Das wahrscheinlich bekannteste Ereignis der eigenstaatlichen bzw. -freistaatlichen Existenz Braunschweigs, um die es gerade schon hier ging, ist vermutlich die Einbürgerung Hitlers ins Deutsche Reich. Sie geschah durch seine Ernennung zum Regierungsrat bei der Braunschweigischen Gesandtschaft in Berlin anno 1932, und hängt damit zusammen, dass es im Landtag des Quasi-Bundeslandes Braunschweig schon seit 1931 einen Nazi-„Staatsminister für Inneres und Volksbildung“ gab, Dietrich Klagges. Auf den Touchscreens des Schlossmuseums zur Landesgeschichte, von denen im vorigen Beitrag die Rede ist, kommt dieses Ereignis auch vor. Denn der Nazi-Pionierrolle des Landes wegen bekam die Stadt Braunschweig 1935 dann eine „SS-Junkerschule“, und die hatte ihren Sitz im Schloss (also dem zweiten, ab 1831 aufgebauten, 1960 abgerissenen).
Andererseits spielte Braunschweig auch bei den nachkriegsdeutschen Bemühungen, eine Haltung zum Kulturbruch und den Verbrechen des Nazistaats zu finden, eine Rolle: Am Landgericht dort war seit 1949 der Jurist Fritz Bauer tätig, der heute vor allem durch den Frankfurter Auschwitz-Prozess 1963 bis 1965 bekannt ist. 1952 führte er als Generalstaatsanwalt in Braunschweig einen vielbeachteten Prozess gegen Otto Ernst Remer, der 1944 Kommandeur des Wachbataillons „Großdeutschland“ war (und am 20. Juli 1944 Hitler am Telefon hatte). Wenige Jahre später war er zweiter Vorsitzender der früh-neonazistischen „Sozialistischen Reichspartei“ und bezeichnete während einer Rede in Braunschweig die Attentäter vom 20. Juli als Landesverräter, woraufhin ihn ein CDU-Politiker wegen Verleumdung verklagte.

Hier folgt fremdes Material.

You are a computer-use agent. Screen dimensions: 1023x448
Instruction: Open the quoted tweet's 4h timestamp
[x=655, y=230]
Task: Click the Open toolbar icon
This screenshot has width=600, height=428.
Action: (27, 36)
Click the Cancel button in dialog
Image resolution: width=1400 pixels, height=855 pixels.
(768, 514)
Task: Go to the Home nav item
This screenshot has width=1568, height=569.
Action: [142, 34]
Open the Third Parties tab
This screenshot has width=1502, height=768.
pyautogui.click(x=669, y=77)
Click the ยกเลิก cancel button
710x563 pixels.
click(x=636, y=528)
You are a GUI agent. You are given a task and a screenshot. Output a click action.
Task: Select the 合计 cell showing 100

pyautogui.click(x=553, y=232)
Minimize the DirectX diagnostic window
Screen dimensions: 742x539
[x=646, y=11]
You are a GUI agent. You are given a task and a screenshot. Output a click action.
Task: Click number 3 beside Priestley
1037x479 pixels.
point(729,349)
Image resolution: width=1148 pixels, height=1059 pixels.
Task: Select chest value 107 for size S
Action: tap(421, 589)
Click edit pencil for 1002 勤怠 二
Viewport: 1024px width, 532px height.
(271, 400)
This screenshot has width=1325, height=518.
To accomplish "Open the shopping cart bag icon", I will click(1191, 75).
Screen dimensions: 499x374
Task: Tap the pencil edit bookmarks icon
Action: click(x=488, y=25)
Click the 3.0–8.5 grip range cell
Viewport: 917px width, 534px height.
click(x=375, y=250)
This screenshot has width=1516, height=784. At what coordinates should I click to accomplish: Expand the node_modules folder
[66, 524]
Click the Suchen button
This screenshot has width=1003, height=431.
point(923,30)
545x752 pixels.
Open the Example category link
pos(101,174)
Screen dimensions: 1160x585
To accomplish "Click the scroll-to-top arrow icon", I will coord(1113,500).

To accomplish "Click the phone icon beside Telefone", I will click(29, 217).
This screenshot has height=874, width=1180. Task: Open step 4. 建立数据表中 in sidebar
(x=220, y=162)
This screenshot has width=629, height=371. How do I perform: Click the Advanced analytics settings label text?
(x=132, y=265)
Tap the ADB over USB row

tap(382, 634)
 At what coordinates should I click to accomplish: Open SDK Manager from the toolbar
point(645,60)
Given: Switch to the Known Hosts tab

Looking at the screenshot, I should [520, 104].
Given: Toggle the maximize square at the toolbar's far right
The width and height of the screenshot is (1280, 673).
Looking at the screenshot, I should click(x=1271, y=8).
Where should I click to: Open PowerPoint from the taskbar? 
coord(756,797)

„Ein Unrechtsstaat, der täglich zehntausende Morde begeht, berechtigt jedermann zur Notwehr … Ich stelle deswegen den Satz auf: Ein Unrechtsstaat – im Gegensatz zum heutigen Rechtsstaat – wie das Dritte Reich ist überhaupt nicht hochverratsfähig“,
ist eine der zentralen Aussagen Bauers aus diesem Prozess. Wer heute weiß, was für ein quälend langsamer Prozess die Durchsetzung solcher Ansichten in der frühen BRD war, kann ungefähr erahnen, was für ein großer Schritt dieser Prozess gewesen sein muss, und was für eine Aufgabe für einen jüdischen Remigranten wie Bauer. Noch bis zum 28. September erinnert daran eine kleine, aber ansehenswerte Ausstellung am Originalschauplatz, dem Braunschweiger Landgericht.
Zwischen diesen Ereignissen, im Zweiten Weltkrieg, ist Braunschweig, auch wenn es noch eine Menge alter Bauwerke enthält, stark zerstört worden. Daher enthält es ebenfalls viel 50er-Jahre-Architektur – die irgendwie auch schon wieder entzückt.